What to do: Using the listing below, keep only the lines with the word "will" and copy them.

Data for this exercise:
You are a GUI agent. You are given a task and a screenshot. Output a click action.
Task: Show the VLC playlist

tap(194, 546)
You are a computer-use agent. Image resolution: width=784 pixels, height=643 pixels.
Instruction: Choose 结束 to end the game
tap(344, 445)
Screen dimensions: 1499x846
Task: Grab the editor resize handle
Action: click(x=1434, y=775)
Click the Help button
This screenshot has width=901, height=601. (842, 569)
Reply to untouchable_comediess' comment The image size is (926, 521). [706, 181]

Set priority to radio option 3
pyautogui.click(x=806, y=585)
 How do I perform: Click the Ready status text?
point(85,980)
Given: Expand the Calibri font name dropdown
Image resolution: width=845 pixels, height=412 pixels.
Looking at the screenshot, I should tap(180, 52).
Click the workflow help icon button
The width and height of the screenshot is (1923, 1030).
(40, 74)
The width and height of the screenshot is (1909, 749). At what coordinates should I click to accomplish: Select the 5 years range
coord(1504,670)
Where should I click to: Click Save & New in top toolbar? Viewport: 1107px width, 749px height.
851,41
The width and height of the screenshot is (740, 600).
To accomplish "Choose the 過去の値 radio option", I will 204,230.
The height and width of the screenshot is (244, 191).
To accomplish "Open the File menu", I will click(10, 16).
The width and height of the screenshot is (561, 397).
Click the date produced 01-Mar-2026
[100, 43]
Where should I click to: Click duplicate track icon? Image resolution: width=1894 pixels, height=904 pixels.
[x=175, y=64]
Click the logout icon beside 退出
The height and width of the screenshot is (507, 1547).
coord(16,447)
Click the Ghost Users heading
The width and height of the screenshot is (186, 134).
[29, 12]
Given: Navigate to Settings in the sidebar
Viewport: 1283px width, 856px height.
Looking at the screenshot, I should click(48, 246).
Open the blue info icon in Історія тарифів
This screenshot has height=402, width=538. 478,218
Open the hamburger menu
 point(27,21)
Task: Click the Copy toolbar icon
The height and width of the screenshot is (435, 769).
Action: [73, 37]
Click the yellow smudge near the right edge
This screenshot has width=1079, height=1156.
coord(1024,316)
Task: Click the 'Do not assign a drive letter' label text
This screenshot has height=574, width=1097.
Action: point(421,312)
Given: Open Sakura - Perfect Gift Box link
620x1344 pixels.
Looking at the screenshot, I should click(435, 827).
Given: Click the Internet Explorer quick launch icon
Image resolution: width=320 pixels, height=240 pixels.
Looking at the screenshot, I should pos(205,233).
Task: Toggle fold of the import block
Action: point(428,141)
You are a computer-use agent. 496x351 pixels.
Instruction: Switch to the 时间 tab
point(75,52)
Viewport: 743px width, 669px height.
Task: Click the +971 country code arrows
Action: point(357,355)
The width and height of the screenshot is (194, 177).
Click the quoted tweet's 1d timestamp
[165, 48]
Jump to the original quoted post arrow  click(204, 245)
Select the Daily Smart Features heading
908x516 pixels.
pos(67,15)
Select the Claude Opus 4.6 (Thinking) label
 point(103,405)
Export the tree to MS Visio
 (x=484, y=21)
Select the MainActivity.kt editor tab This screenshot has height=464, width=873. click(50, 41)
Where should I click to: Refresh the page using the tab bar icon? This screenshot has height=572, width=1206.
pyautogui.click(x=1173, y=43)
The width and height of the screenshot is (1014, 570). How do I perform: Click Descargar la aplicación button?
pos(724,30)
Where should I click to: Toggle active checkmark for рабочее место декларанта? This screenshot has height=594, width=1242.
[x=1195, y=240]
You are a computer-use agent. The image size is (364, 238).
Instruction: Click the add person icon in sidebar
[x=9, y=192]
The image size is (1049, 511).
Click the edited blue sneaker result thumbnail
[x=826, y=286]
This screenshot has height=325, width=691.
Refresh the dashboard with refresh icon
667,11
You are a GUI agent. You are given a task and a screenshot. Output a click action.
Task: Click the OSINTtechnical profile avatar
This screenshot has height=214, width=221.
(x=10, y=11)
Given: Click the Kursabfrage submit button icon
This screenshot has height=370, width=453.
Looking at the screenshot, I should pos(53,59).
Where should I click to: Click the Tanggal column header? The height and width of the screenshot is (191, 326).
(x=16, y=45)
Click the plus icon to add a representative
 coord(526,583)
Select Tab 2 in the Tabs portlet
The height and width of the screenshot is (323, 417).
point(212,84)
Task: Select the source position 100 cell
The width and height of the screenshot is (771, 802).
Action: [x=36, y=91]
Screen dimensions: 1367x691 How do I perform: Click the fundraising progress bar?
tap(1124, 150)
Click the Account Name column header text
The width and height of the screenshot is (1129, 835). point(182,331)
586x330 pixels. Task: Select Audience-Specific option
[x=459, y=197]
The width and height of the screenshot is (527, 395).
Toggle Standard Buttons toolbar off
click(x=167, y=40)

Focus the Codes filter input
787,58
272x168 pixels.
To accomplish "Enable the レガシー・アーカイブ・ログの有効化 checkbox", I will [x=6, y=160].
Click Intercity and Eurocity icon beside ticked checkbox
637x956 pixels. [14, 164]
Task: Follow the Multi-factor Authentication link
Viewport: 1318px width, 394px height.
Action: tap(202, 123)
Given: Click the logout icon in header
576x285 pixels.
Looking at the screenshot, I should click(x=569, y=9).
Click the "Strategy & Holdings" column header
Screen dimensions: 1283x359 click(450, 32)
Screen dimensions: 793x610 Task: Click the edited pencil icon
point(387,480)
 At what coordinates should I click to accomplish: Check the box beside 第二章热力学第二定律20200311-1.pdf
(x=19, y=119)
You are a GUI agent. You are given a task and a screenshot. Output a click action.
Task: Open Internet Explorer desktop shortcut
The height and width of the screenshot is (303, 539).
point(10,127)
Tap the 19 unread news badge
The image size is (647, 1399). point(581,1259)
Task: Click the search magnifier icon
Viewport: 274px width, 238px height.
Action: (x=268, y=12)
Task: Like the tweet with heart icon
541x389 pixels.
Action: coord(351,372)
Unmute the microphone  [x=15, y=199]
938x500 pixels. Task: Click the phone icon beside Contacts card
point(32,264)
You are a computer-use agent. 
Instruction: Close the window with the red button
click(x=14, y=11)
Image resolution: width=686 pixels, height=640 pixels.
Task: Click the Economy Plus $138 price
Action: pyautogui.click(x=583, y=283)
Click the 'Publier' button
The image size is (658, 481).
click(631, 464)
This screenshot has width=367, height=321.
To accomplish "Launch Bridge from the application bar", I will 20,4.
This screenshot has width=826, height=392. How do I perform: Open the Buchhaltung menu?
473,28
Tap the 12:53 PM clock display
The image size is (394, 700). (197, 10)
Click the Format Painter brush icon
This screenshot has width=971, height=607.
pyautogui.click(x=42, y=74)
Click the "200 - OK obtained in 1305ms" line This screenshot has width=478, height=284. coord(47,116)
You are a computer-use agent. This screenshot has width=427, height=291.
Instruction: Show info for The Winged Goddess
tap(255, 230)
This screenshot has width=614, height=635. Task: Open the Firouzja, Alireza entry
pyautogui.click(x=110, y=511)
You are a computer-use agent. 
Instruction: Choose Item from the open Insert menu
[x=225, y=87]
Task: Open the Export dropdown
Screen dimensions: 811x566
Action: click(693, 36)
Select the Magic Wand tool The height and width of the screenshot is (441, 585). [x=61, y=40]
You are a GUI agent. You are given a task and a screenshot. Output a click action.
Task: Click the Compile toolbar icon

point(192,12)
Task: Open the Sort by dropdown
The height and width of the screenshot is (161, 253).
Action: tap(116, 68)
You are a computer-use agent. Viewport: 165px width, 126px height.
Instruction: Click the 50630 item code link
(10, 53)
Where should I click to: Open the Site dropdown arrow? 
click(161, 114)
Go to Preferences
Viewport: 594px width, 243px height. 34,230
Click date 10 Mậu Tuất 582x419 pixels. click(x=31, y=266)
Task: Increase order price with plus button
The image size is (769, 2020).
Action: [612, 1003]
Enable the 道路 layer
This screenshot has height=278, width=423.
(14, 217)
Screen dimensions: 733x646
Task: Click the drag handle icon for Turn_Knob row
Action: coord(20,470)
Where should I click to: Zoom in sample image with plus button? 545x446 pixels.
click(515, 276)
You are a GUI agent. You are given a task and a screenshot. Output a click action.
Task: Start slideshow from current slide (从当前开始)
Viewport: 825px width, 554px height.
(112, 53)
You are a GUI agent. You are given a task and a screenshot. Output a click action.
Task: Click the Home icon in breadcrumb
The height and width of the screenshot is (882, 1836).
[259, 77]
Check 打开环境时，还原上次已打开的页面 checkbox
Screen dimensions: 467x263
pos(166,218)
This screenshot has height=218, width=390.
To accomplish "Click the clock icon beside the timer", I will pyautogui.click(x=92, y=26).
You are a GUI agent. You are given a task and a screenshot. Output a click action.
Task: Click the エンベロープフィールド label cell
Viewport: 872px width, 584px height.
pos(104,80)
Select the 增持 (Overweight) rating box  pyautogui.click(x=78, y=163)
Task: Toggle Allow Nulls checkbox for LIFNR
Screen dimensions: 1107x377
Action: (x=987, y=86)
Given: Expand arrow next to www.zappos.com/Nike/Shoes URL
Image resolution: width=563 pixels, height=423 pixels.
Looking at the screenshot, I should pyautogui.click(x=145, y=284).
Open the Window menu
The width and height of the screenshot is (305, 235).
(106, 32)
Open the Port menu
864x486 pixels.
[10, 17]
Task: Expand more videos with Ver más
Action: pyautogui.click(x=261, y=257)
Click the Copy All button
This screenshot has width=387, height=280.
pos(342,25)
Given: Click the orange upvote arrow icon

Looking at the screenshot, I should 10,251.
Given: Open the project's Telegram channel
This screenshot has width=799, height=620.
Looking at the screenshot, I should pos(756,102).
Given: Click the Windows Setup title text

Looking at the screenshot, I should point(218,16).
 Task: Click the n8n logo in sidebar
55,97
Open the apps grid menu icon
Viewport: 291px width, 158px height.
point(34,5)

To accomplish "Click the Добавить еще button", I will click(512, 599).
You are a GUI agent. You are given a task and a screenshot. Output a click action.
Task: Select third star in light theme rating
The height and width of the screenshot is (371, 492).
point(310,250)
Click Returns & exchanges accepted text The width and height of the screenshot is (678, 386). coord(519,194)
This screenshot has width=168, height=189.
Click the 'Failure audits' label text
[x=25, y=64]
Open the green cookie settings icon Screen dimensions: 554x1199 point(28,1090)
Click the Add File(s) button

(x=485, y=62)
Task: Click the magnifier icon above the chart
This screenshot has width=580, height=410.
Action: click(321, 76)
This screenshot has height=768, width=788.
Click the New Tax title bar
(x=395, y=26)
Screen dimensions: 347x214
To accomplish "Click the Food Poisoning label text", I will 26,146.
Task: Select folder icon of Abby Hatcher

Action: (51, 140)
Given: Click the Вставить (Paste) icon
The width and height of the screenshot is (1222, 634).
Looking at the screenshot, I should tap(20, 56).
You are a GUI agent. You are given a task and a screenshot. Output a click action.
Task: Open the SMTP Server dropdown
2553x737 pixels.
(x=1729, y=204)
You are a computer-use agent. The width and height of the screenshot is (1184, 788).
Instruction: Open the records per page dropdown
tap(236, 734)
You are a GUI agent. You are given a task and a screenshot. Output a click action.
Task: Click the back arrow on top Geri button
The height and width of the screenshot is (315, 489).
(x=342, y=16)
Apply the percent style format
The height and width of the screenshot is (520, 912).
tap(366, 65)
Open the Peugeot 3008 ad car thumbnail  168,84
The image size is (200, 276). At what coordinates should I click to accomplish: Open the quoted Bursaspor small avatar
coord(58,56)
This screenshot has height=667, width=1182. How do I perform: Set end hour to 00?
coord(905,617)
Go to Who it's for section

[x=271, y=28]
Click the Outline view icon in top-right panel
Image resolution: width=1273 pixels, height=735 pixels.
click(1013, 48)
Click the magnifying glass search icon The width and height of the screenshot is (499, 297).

Task answer:
To accomplish "Choose the 過去の値 radio option", I will 204,230.
To accomplish "Open the File menu", I will click(10, 16).
To accomplish "Enable the レガシー・アーカイブ・ログの有効化 checkbox", I will [x=6, y=160].
To accomplish "Launch Bridge from the application bar", I will 20,4.
To accomplish "Click the clock icon beside the timer", I will pyautogui.click(x=92, y=26).
To accomplish "Click the Добавить еще button", I will click(512, 599).
To accomplish "Click the Food Poisoning label text", I will 26,146.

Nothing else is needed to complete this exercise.